I typically don’t support British talkers on American TV; but John Oliver is apparently good when it comes to technology and the government. Net Neutrality can be debatable; but think E911 is something that can be agreed upon.
Anyways here’s the video and my two cents after:
At 3:45, he quotes the National Emergency Number Association’s “estimated 70 to 80 percent of 9-1-1 calls comes from wireless devices.” I’d think it’s safe to say, that a vast majority of “landlines” are actually from VOIP services that should be coming from your physical address. Seconds later, he claims that 9-1-1 came from billing addresses. That’s if you don’t have it sent to say a PO Box, and he was half true – because many Centrex lines came from billing addresses not the plant address. But Centrex isn’t his audience.
This is very true. If cloud services and apps exist; then why can’t these apps that can track you become appliances in 9-1-1 PSAPs and plug in via SIP? Believe it or not, this upgrade is basically just a change in the software. The hardware is illrelevent. You could still have digital or analog sets taking calls, it’s on what the computer screen is what counts.
Then there’s the announcements of saying “all operators are busy” this allegedly refers to short staffing; but I’d lay on the side of caution – if there was a spike of emergencies or crises featured in this montage, then I’d side with that over his “understaff” claims.
Those “butt calls” calls placed add also calls placed during performances of “love” is another reason why 9-1-1 fails. It’s too easy to call. Sure if you’re in an emergency in panic, it’s nice to hold 9 or whatever to get 9-1-1; but this is probably how some PSAPs are overloaded. Even in enterprise settings, people like Avaya Blue’s own Mark Fletcher have been in bed with the FCC to force hotels to prevent using a trunk access code to dial out for 9-1-1. Or what he has done at Avaya to force businesses out of their will to have the government tell how private companies should have 9-1-1 programed on phone systems. To me this is beyond inappropriate and is an overreach of government and taking the common sense that is often missing in IT to begin with. By supporting very technical rules that can change at any time and threatening your users of lawsuits if you don’t comply is also sobering. These types of actions are only enabling the faceless careless IT departments to be even more careless and anti users.

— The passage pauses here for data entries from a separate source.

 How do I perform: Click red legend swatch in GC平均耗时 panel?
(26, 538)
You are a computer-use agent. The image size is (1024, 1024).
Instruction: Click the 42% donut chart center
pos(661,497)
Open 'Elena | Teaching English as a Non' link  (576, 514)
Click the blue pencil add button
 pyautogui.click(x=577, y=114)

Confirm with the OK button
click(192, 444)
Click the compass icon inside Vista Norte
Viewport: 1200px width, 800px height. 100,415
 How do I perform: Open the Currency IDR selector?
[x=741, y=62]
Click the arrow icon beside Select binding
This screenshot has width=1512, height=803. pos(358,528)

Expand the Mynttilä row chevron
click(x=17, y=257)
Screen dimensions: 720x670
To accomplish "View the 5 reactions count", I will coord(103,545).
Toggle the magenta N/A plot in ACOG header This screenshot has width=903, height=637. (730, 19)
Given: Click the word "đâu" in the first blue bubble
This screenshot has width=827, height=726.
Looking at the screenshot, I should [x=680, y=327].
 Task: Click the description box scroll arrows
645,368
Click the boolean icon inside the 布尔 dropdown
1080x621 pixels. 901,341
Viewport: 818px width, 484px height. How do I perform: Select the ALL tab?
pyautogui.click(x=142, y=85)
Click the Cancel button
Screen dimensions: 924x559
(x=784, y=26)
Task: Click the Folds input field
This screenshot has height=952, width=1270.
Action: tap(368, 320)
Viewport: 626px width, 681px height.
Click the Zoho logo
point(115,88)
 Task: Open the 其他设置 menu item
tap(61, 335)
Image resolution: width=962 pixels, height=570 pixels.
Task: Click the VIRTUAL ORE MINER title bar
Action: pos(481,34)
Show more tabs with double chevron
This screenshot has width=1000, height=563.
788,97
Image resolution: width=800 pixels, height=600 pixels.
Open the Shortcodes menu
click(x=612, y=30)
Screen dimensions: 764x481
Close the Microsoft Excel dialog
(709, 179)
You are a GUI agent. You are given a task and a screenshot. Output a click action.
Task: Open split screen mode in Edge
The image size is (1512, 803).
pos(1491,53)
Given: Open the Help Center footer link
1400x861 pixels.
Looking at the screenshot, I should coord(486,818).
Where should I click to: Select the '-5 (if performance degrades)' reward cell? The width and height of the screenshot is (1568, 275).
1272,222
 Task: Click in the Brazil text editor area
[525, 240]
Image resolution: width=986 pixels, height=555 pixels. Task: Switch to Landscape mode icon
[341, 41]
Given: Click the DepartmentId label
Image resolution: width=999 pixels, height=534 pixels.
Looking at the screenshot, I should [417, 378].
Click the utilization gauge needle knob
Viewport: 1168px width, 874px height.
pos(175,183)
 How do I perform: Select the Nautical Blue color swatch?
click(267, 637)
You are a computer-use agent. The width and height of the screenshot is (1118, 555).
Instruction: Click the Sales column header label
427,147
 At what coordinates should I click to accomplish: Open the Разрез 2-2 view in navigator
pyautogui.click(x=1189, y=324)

I digress. For enterprises, they have had similar issues like how consumers have cut the cord to wirelines; because VOIP is “mobile” and IP is not location dependent. I can have a data drop be tied to a switch, but the switch doesn’t care that I am on the 4th floor in the 6th office; in legacy PBX systems, it was programmed via the PBX of specific locations that could pass through to the 911 as a “supplemental ANI” service.
Cisco has encouraged adds moves or changes by unplugging the set and place it to a new location to make it easier for non telecom professionals to avoid doing proper changes by remapping a users’ MAC address from one cube to another. MAC remapping is too much labor for the IT department that doesn’t respect telephony. And this actually can cause even more problems for users trying to dial emergency.
I think John Oliver is right, we have taken 911 for granted. Maybe we shouldn’t take it for granted for a change. Maybe people who actually oppose changes forced by the alikes of Mark Fletcher to actually stand by their private branch exchange and stop having the government dictate how private businesses use their private phone system. Maybe “Fletch” could be better off selling snap-in apps to give better location information to these same PSAPs as Oliver has suggested. If the facts are true that Avaya Red and Blue have 50 percent of the PSAP install base; maybe they should be selling these appliances or applications, and services (i.e. through a cloud) instead.